Dat heeft helaas niet mogen baten. Maar hoe groot was de steun voor dit in de ogen van D66 zeer gerechtvaardigde standpunt? Ziet de staatssecretaris kansen om in de toekomst wel meer landen ervan te overtuigen dat we sluiproutes voor niet-duurzame palmolie moeten afsluiten en dat we ook andere grondstoffen die ontbossing veroorzaken, moeten uitsluiten? Hoe proberen we, als Nederland, om alle biobrandstoffen zo duurzaam mogelijk te maken?

Uiteindelijk moeten we stoppen met alle grondstoffen die tot ontbossing leiden en alleen nog maar 100% duurzaam geproduceerde grondstoffen importeren. Daar moeten we naartoe werken. Dat kunnen we niet alleen: niet alleen als Nederland, maar ook niet alleen als overheid. Samen met andere landen, de Europese Unie, en samen met ngo's, bedrijven en financiers moeten we dit vraagstuk aanpakken.

Graag horen we van de minister welk beleid zij voert in het kader van Buitenlandse Handel en Ontwikkelingssamenwerking om ontbossing tegen te gaan. Hoe kunnen we lokale boeren helpen om echt duurzaam te produceren? Hoe maken we productieketens transparant?

Gelukkig zien we ook bedrijven verantwoordelijkheid nemen. Er bestaan initiatieven, zoals de Roundtable on Sustainable Palm Oil, maar dit initiatief is alweer zo'n vijftien jaar oud, en niet alle partijen die het afsloten zijn hier nog aan verbonden. Ziet de minister een mogelijkheid voor een update van dit initiatief? Ziet zij mogelijkheden voor nieuwe afspraken, waarbij meer bedrijven — of nieuwe bedrijven — zich kunnen aansluiten?
****************************************
→ DOEL A: Met welke partijen moeten we het vraagstuk volgens het fragment over ontbossing samen aanpakken? Noem ze allemaal.
→ DOEL B: Hoe luidt deze zin uit het fragment over ontbossing in het Engels: "Uiteindelijk moeten we stoppen met alle grondstoffen die tot ontbossing leiden en alleen nog maar 100% duurzaam geproduceerde grondstoffen importeren."?
→ DOEL C: Schrijf het fragment over ontbossing verder, aansluitend op de laatste zin.

Vermeldingen voor het vinden van getoonde items:
****************************************
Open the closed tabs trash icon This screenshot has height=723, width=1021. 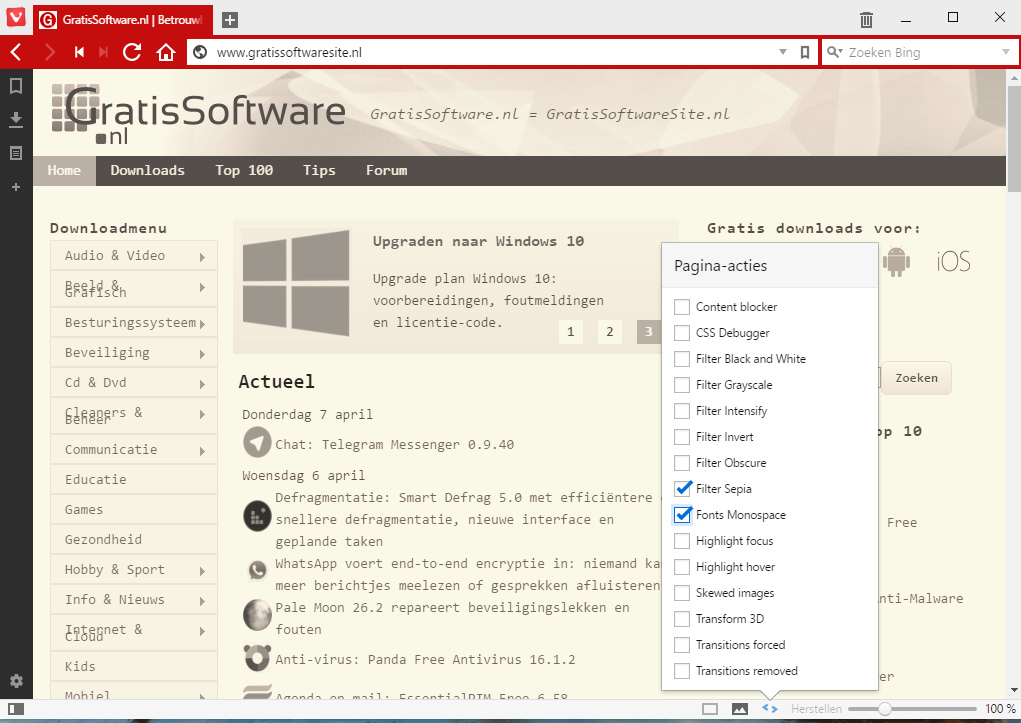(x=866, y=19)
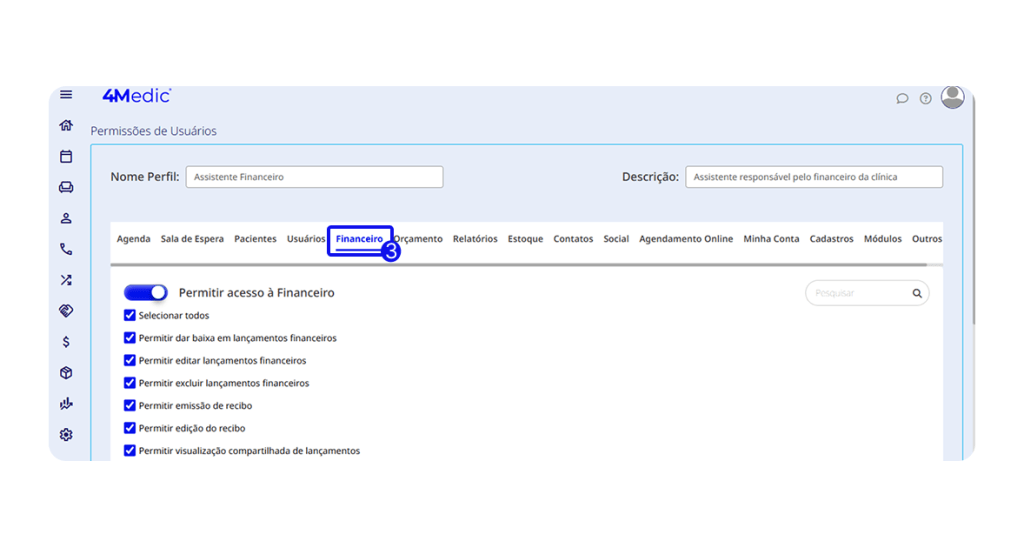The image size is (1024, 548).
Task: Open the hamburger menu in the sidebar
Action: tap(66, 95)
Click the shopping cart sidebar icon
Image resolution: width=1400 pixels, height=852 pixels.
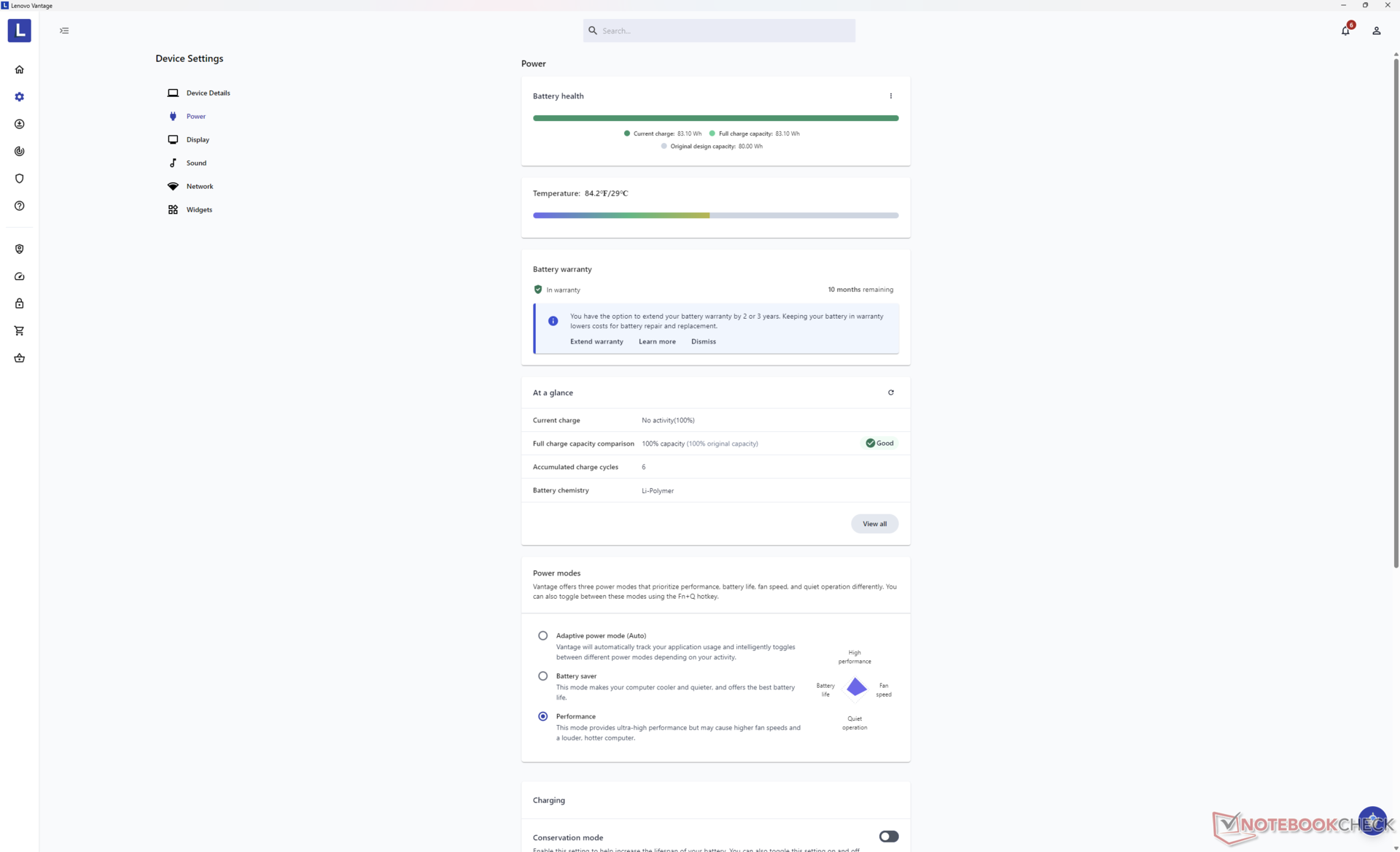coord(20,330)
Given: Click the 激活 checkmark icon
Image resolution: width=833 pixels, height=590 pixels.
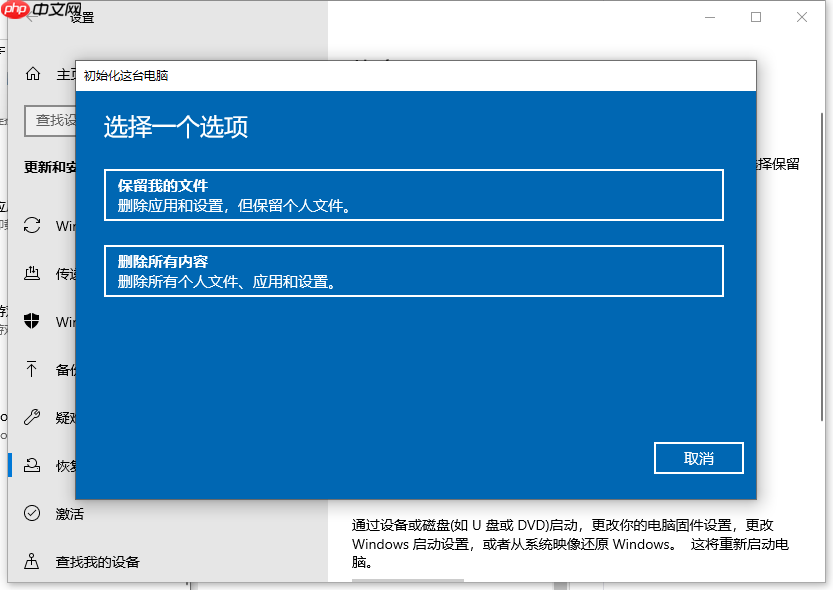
****************************************
→ EINDRESULTAAT A:
- andere landen
- de Europese Unie
- ngo's
- bedrijven
- financiers

→ EINDRESULTAAT B: Ultimately, we must stop using all raw materials that lead to deforestation and import only raw materials that are 100% sustainably produced.

→ EINDRESULTAAT C:
Helaas lijken te veel banken en bedrijven nog steeds te investeren in projecten en grondstoffen die ontbossing veroorzaken. Afgelopen maandag ontving de premier samen met de minister van Financiën de Nederlandse bankiers. Is daar ook gesproken over het dubieus investeren van deze banken? Het kan toch niet de bedoeling zijn dat we geld in ontbossing steken terwijl we juist de boeren zouden moeten helpen om in duurzame productie te investeren? Als er niet over gesproken is, is de minister dan bereid om haar collega's in het kabinet aan te sporen om over dit onderwerp met de banken in gesprek te gaan?

Voorzitter. Wat D66 betreft streven we naar enkel import van 100% duurzame palmolie, met oog voor de belangen van kleine boeren in de derde wereld en voor de negatieve effecten op de leefomgeving, in zowel de Amazone als het Indonesisch regenwoud. Aan de andere kant is juist internationale, eerlijke handel hier en daar ver weg, terwijl die belangrijk voor de ontwikkeling van burgers. De sector moet geholpen en aangemoedigd worden om de keten duurzaam en eerlijk te maken.

De voorzitter:

Dank. Mevrouw Ouwehand heeft een vraag.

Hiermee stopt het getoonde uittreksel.